The place has been so often visited and written about that we will limit ourselves with describing the palaces reproduced in our cuts, noticing, at the same time, any fresh indication in support of our theory.

The Governor’s Palace, reared on three successive colossal terraces, is the most extensive, the best known, and the most magnificent monument of Central America; its ornamentation is in turns simple or very elaborate. The frieze, which runs in a line of 325 feet, having a row of colossal heads, divided in panels, filled alternately with grecques in high relief, and diamond or lattice-work, is most striking in its effect. The palace looks new, although it has been abandoned for over three hundred years; and it would be entire had it not been for the vandalism of its owners, who used the stones of the basement for the erection of their hacienda.

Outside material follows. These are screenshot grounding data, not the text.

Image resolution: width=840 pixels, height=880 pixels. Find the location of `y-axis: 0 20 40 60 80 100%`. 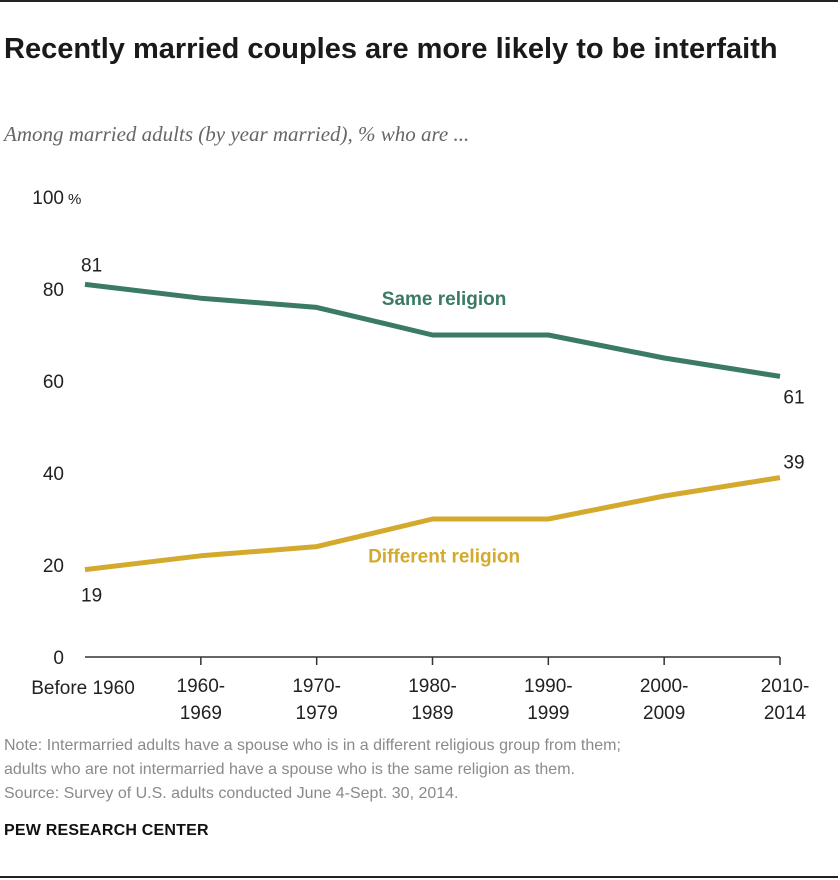

y-axis: 0 20 40 60 80 100% is located at coordinates (56, 428).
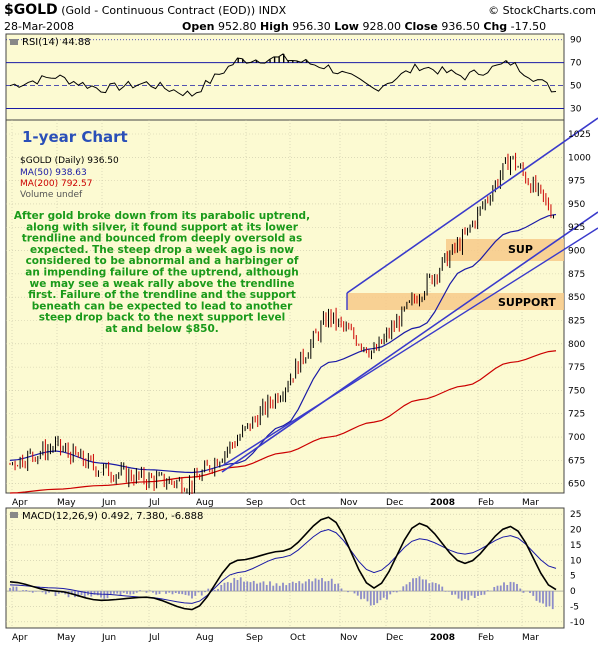 Image resolution: width=598 pixels, height=652 pixels. What do you see at coordinates (576, 321) in the screenshot?
I see `price-tick-label: 825` at bounding box center [576, 321].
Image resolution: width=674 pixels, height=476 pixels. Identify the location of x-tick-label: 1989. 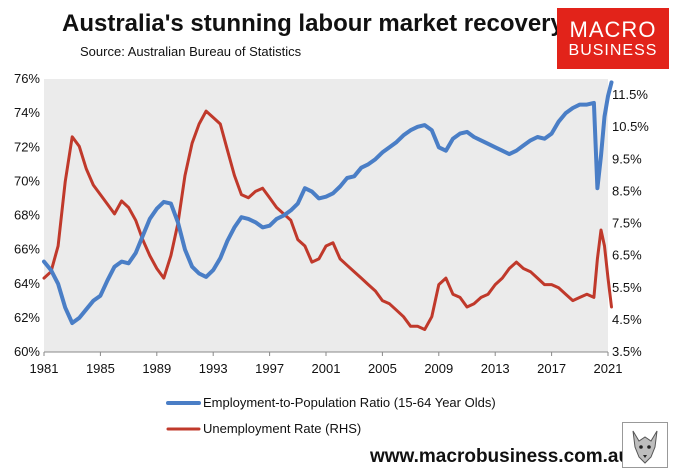
(156, 368).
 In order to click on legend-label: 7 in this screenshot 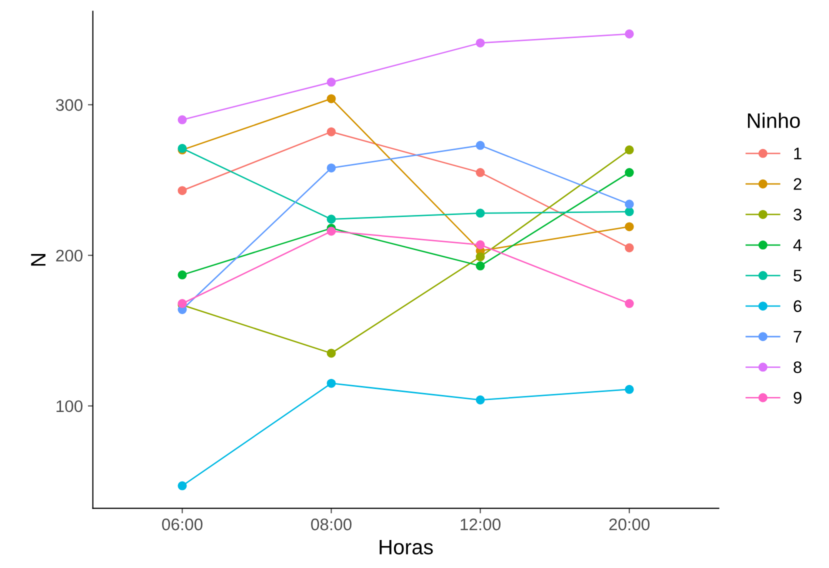, I will do `click(798, 336)`.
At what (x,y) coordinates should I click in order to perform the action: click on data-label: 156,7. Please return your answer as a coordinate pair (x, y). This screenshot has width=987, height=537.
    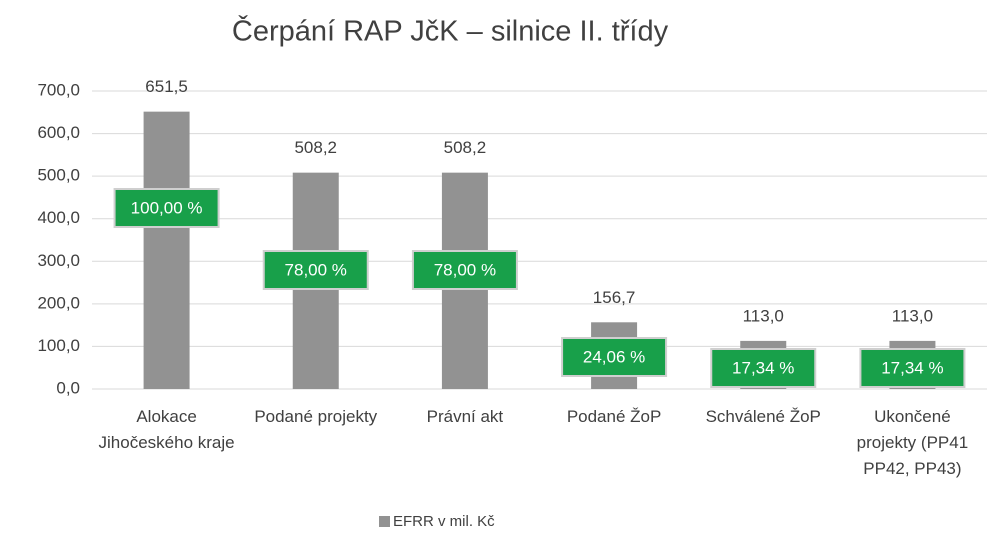
    Looking at the image, I should click on (614, 298).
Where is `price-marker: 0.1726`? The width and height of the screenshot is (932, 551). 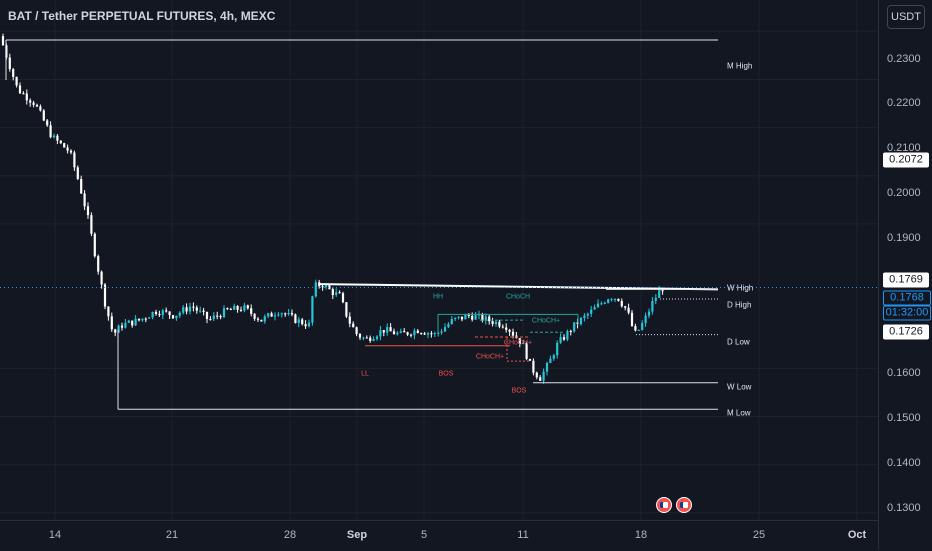 price-marker: 0.1726 is located at coordinates (906, 332).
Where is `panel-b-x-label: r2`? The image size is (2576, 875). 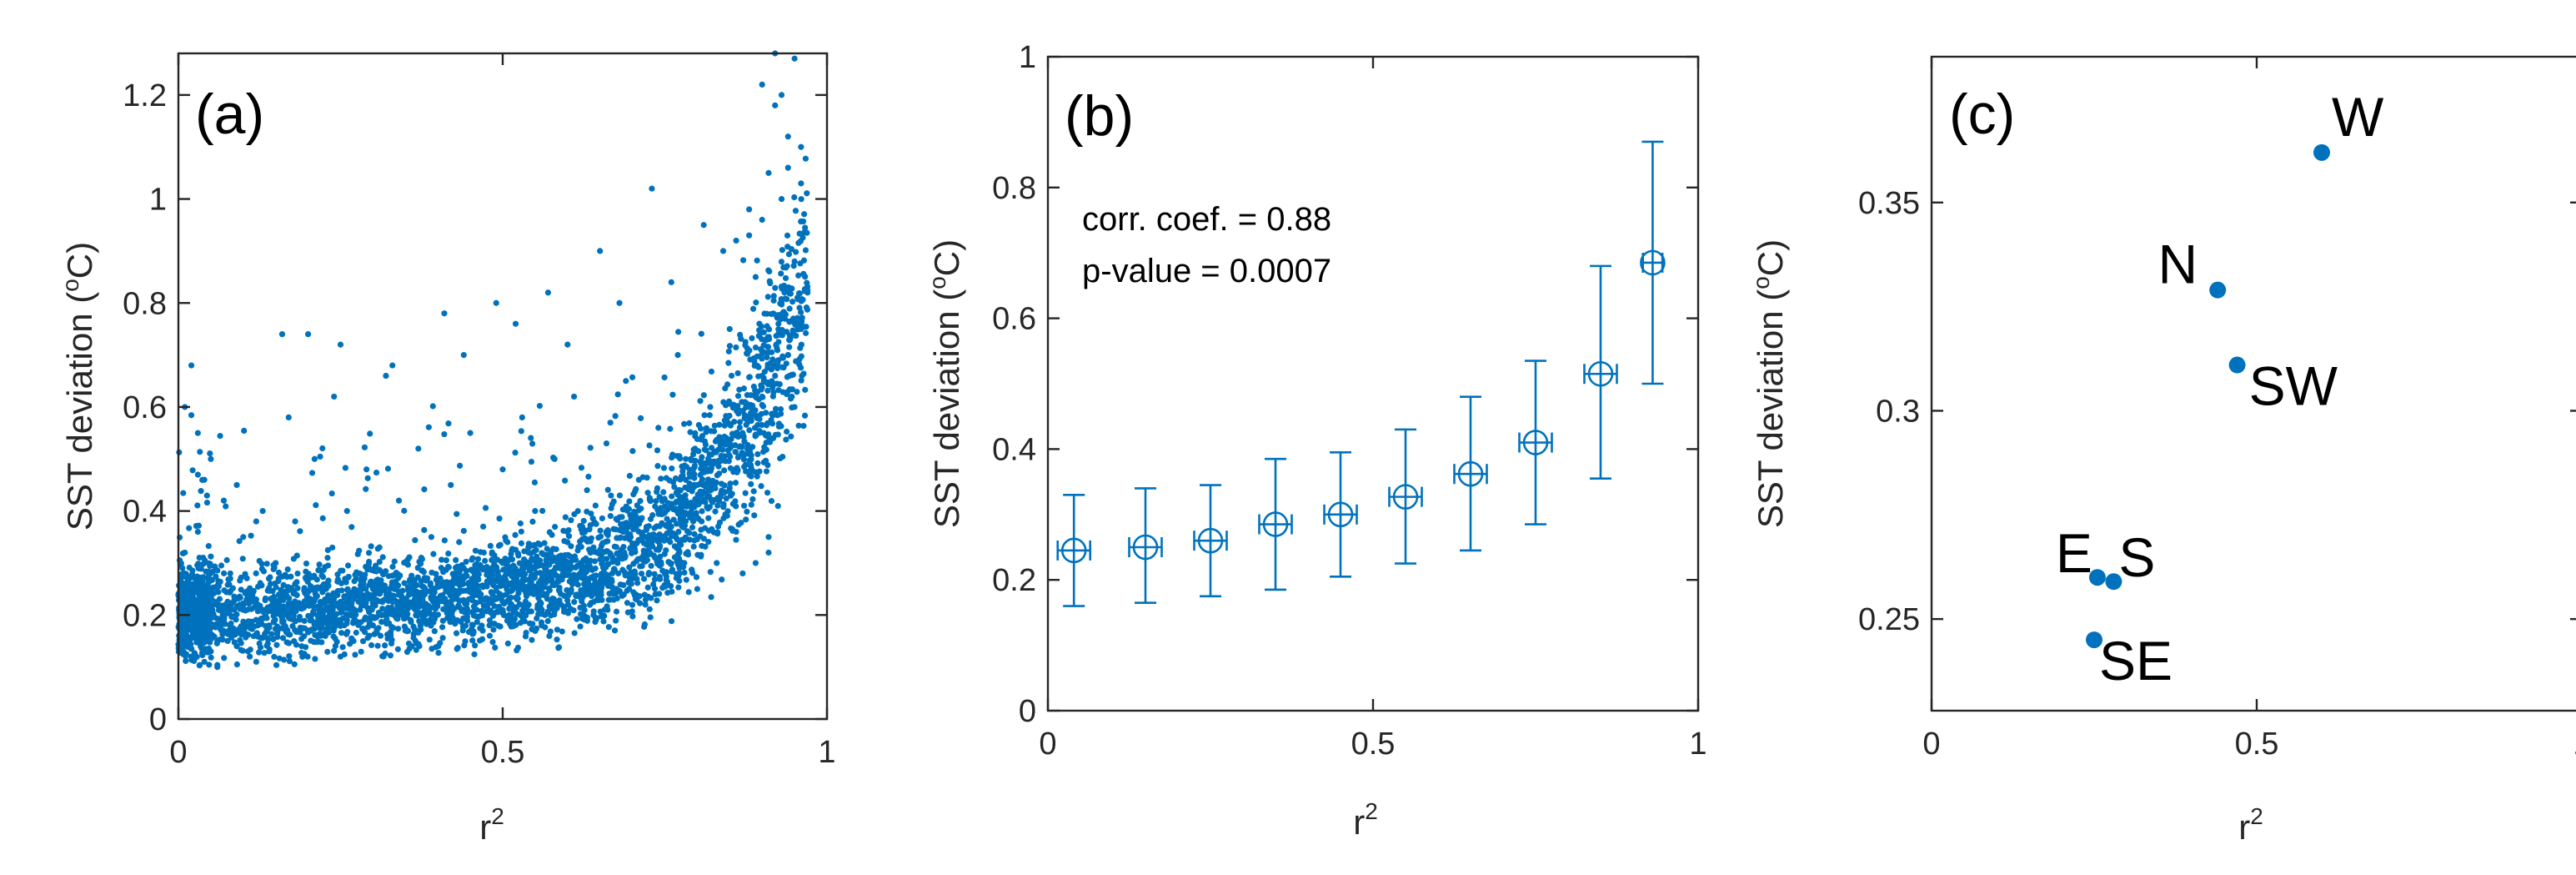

The youthful appearance of this edifice is obvious to the observer, for monuments, like men, carry more or less their age on their countenance, which a thoughtful mind can easily read. Their wrinkles are seen in the fissures of their walls, in their stones eaten away by the elements, whilst the moss, the trees, and the lianas mantling over them, complete their hoary exterior.

A tradition derives the name of Uxmal from a word meaning “thrice built;” whether the town was demolished and reconstructed, or whether its monuments were built three times, does not appear. The latter version would indicate the Indian method of building. In fact, this is seen in all our drawings of the palace, where the fallen edifice shows that the inner wall is in a perfect state of preservation, forming an independent work. These inner walls formed the apartments of the edifice, and in all probability were perpendicular to a height of some 6 to 9 feet, when the side walls began to approach each other so as to form the false vault (triangular arch) of the double range of apartments of the palace.